Oh, and also, apparently Spanish men do NOT do group workouts. All of the 50 year old women with whom I exercise think that its just "sooo cute" that I do pilates and yoga. My back, however, has not felt this good in years, and I have thus far avoided all of the cold and flu epidemics typical of schools. "So I've got that going for me. Which is nice." (Caddyshack)
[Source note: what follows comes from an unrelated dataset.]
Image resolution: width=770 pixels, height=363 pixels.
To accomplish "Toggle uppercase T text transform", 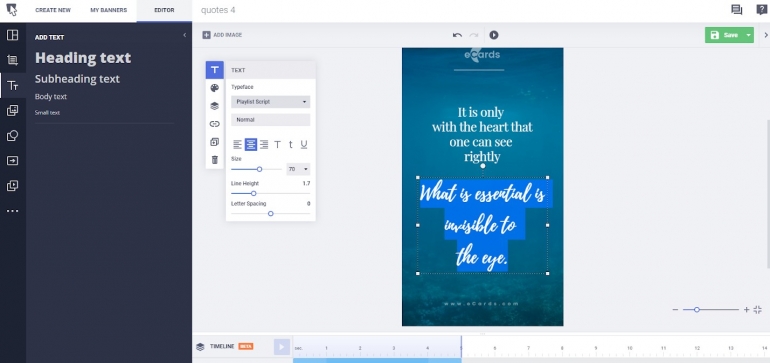I will coord(277,144).
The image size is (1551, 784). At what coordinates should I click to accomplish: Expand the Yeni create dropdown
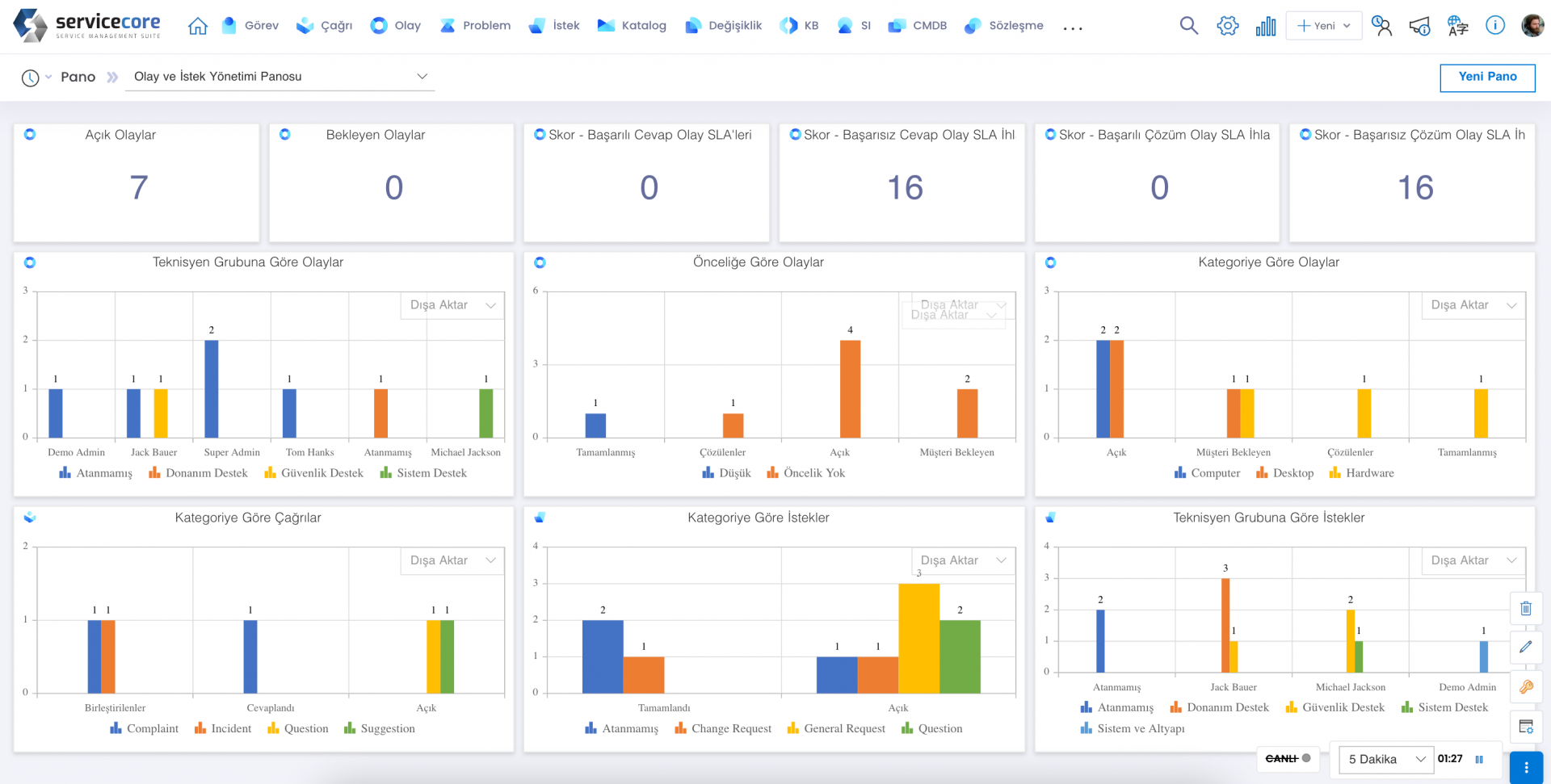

ALSO, we now have a weekend activity. Because abdominales isn't enough fun. Now, on Saturdays, we pack up a snack, get up too early, and head off to the traditional initiation event for parents of 10 year old boys: The 5-on-5 short-field soccer game. the parents of Ben's team are really super people, and some of them bring coffee and cake every Saturday for the fans (ourselves). Those of you reading this who don't have children at this age pretty much cannot understand the stress involved in watching your child compete. We all love that our kids are playing soccer on asphalt on a Saturday morning, but rather than experiencing the joy of watching our progeny run, twist, kick, celebrate, and generally frolic with their friends, most of us are focused of on a few, desperate mantra: PLEASE don't let him fall on the asphalt, please don't let him miss the ball when its kicked to him, PLEASE don't let him cry when the other team scores. To his great credit and my pride, Ben is a wonderful person. He is playing on a team with other 10-year olds that began playing soccer in utero, and he keeps trying. And he's still positive. And...he's getting better. He can't kick as hard as them, and he can't pass the ball sideways while running the other way, but he does know how to close passing lanes and to mark up on throw-ins and corner kicks. The rest will come. But in the meantime, PLEEEEASE........

Coming soon: Thanksgiving for 90!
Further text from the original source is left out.